ABOUT THIS TASK
Begin at the line containing "Instruction: Click the" and give again every line to the end of the records, exactly, without the pictures.

Stored records
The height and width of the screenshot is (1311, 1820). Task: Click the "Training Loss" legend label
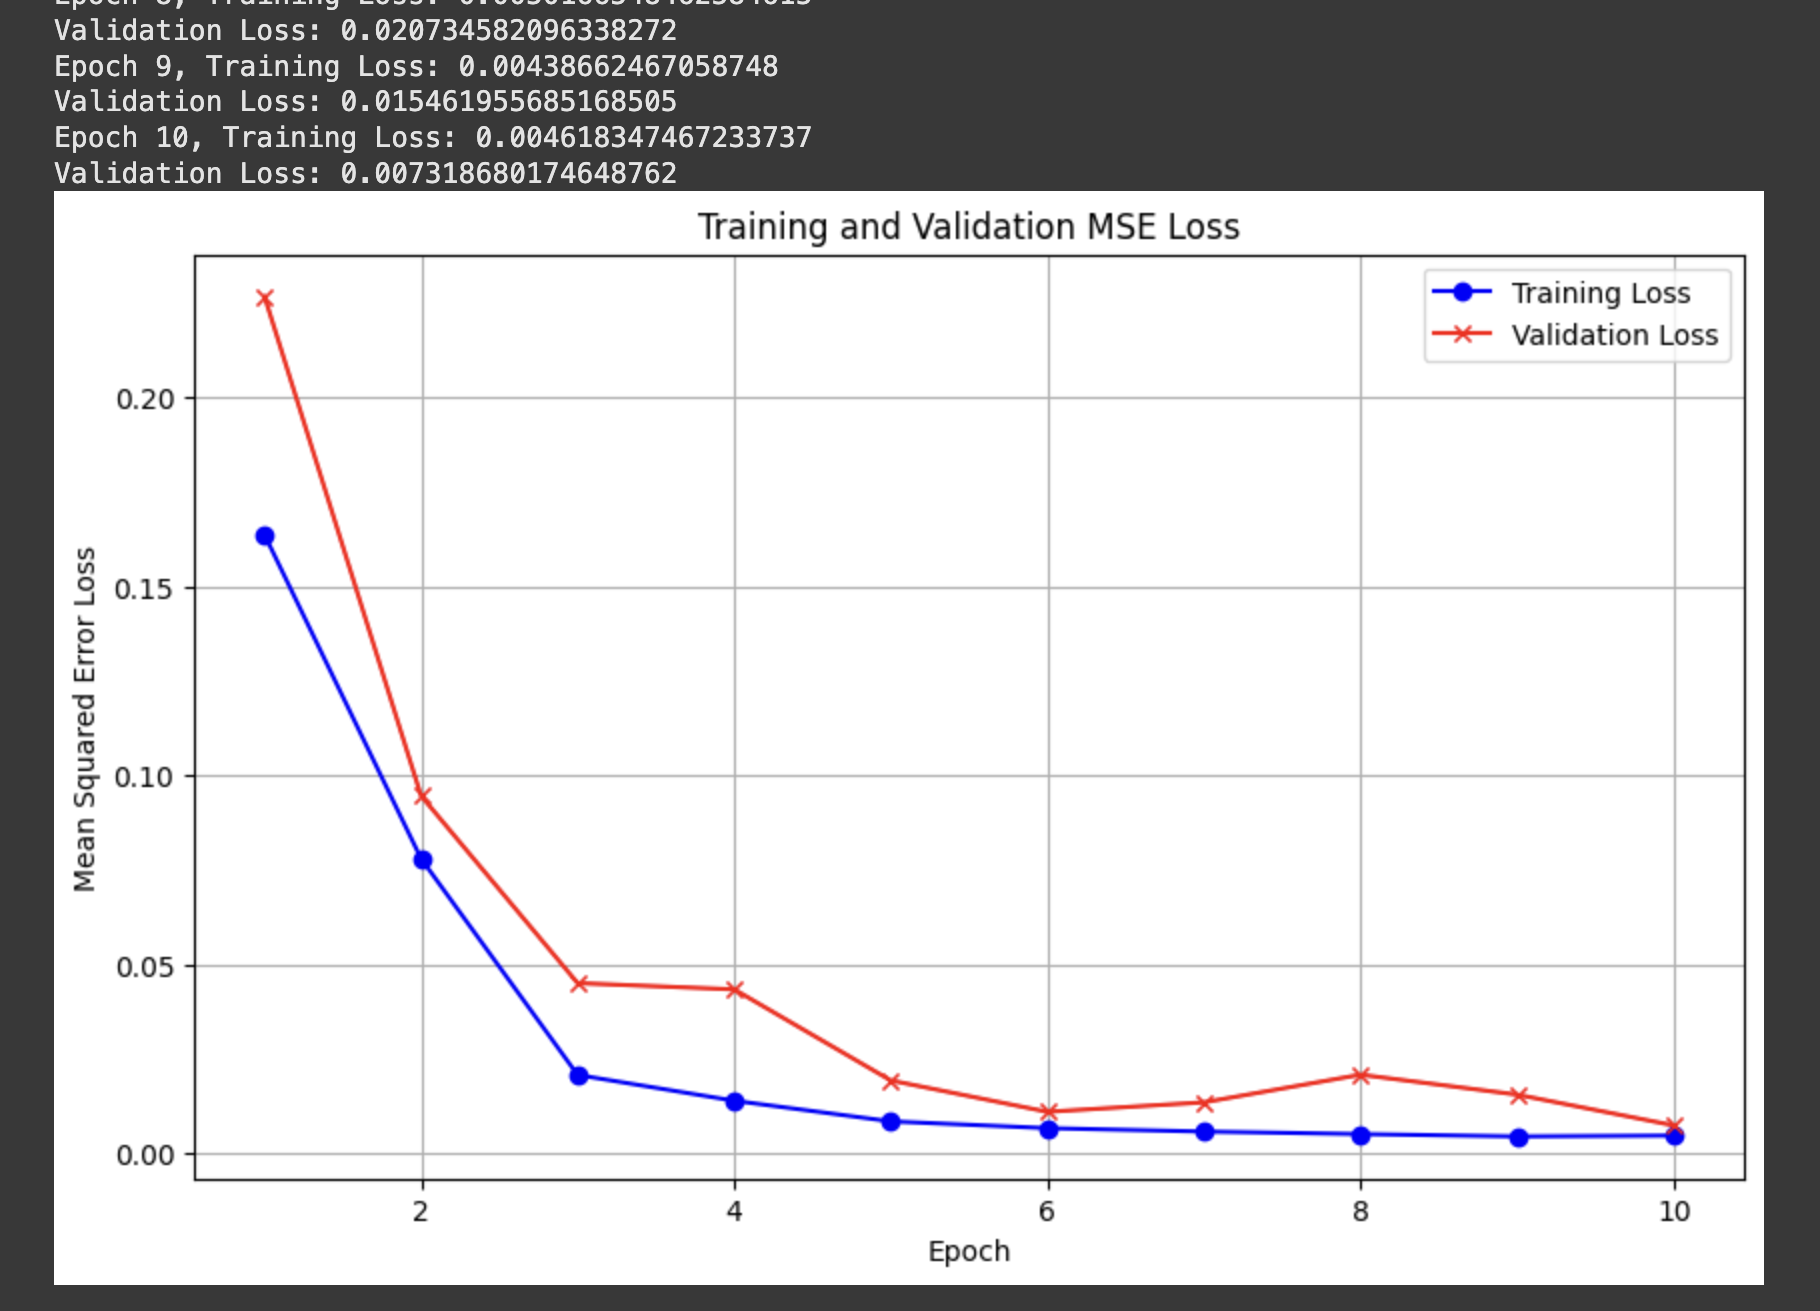click(x=1600, y=293)
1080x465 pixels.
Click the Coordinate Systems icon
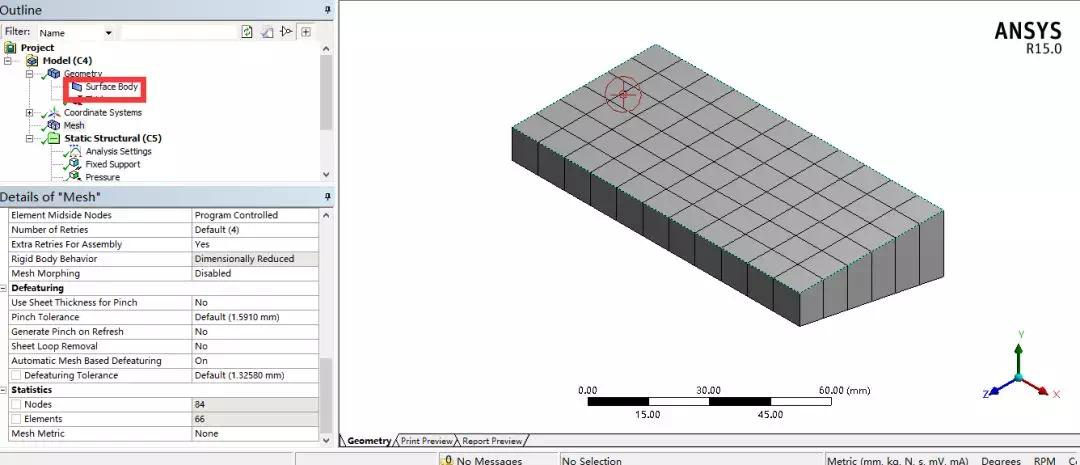click(54, 112)
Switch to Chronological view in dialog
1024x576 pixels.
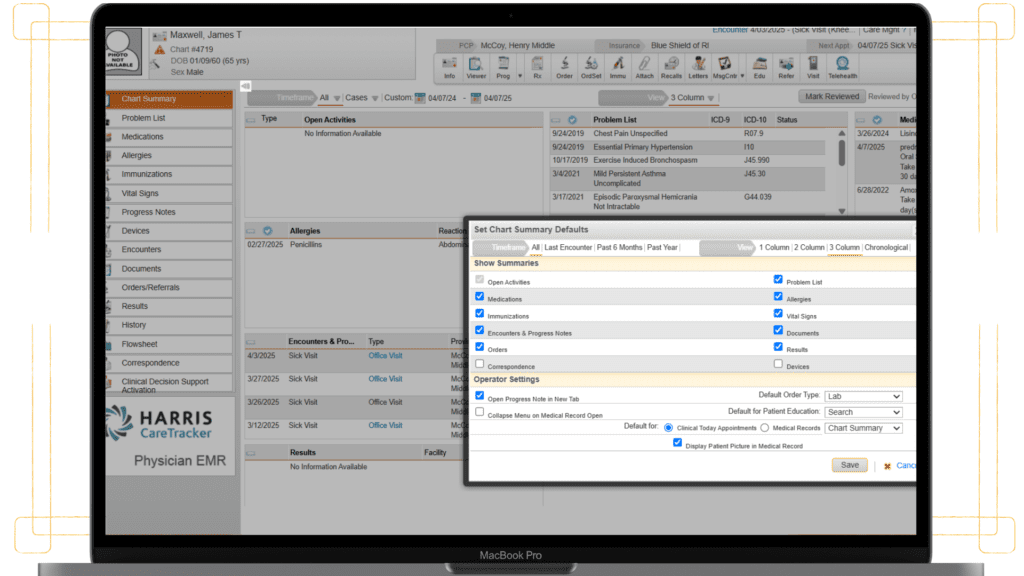pos(886,247)
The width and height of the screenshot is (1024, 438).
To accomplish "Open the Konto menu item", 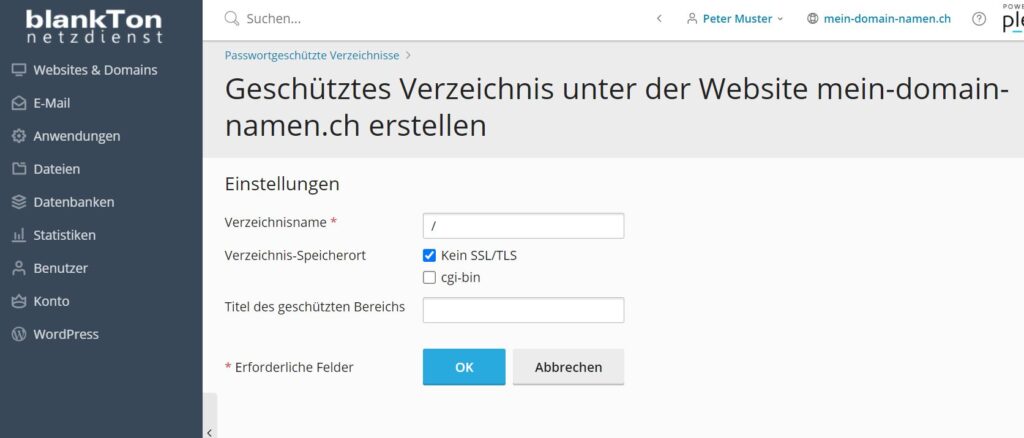I will click(x=51, y=301).
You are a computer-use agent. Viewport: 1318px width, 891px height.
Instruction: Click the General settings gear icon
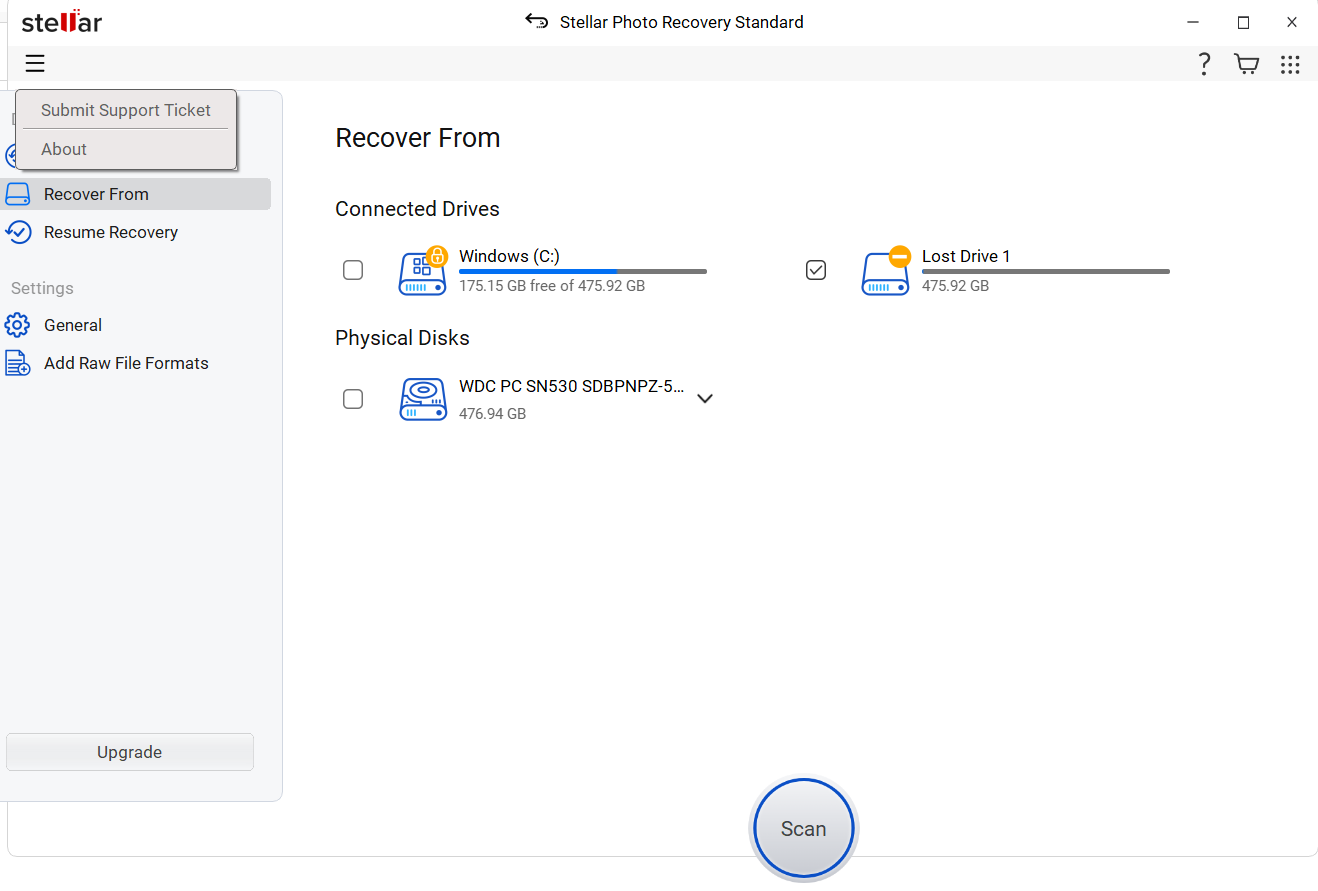pyautogui.click(x=17, y=325)
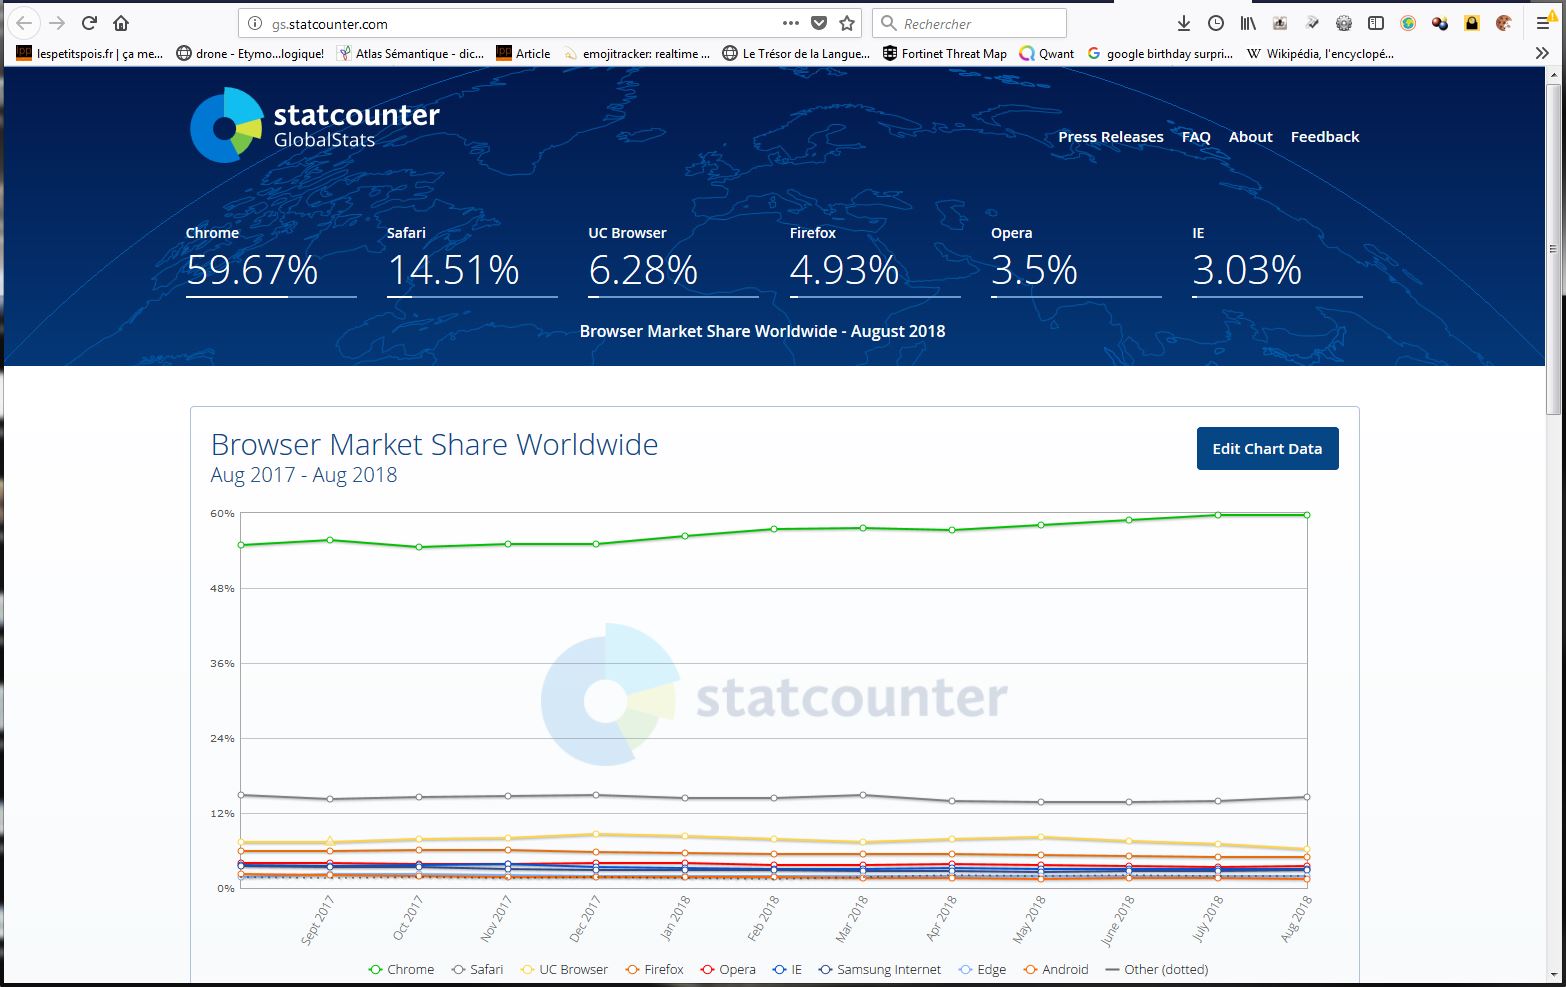Reload the current page
Screen dimensions: 1566x987
[x=89, y=23]
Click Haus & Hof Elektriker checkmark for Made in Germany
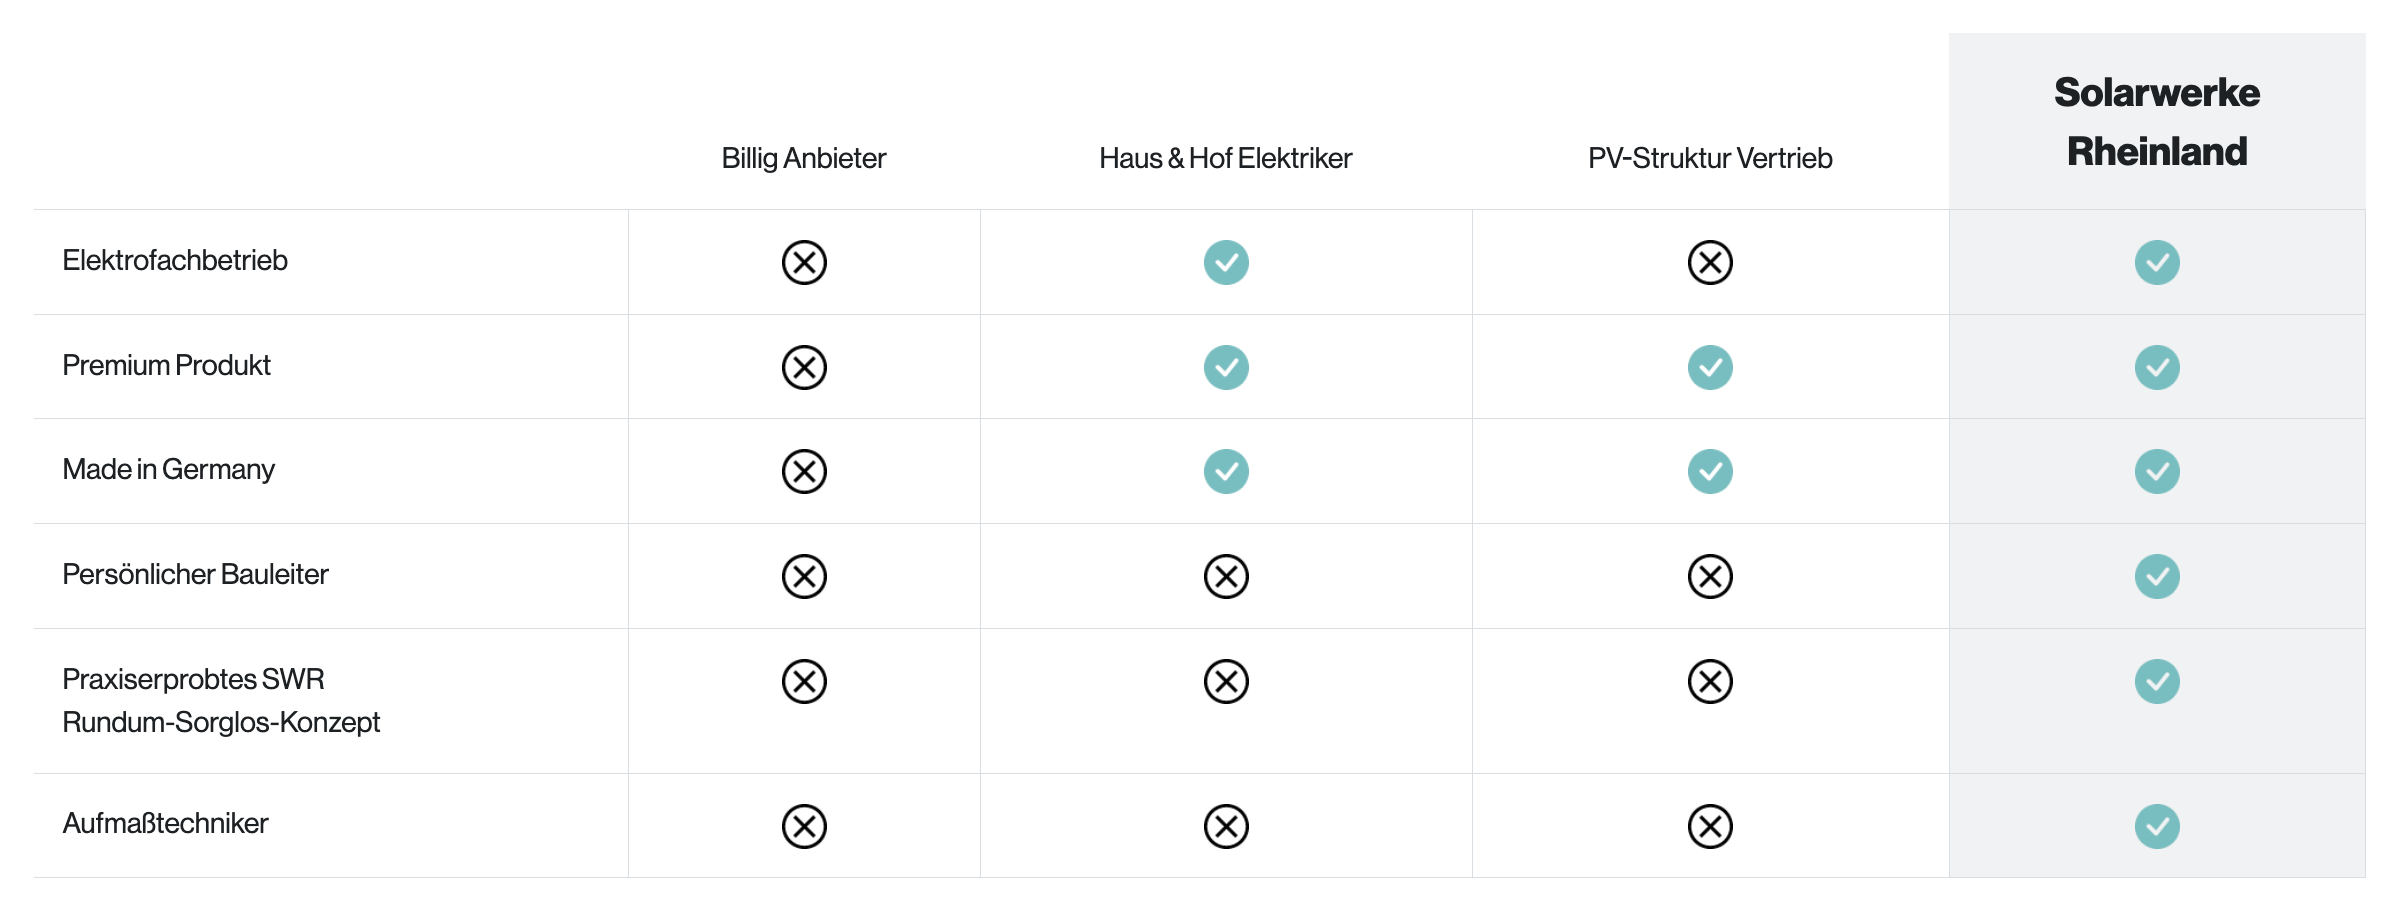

WRITTEN RESPONSE
Instruction: Click the General settings gear icon
pyautogui.click(x=17, y=325)
Reload the current page
Screen dimensions: 1566x987
[x=89, y=23]
Click Haus & Hof Elektriker checkmark for Made in Germany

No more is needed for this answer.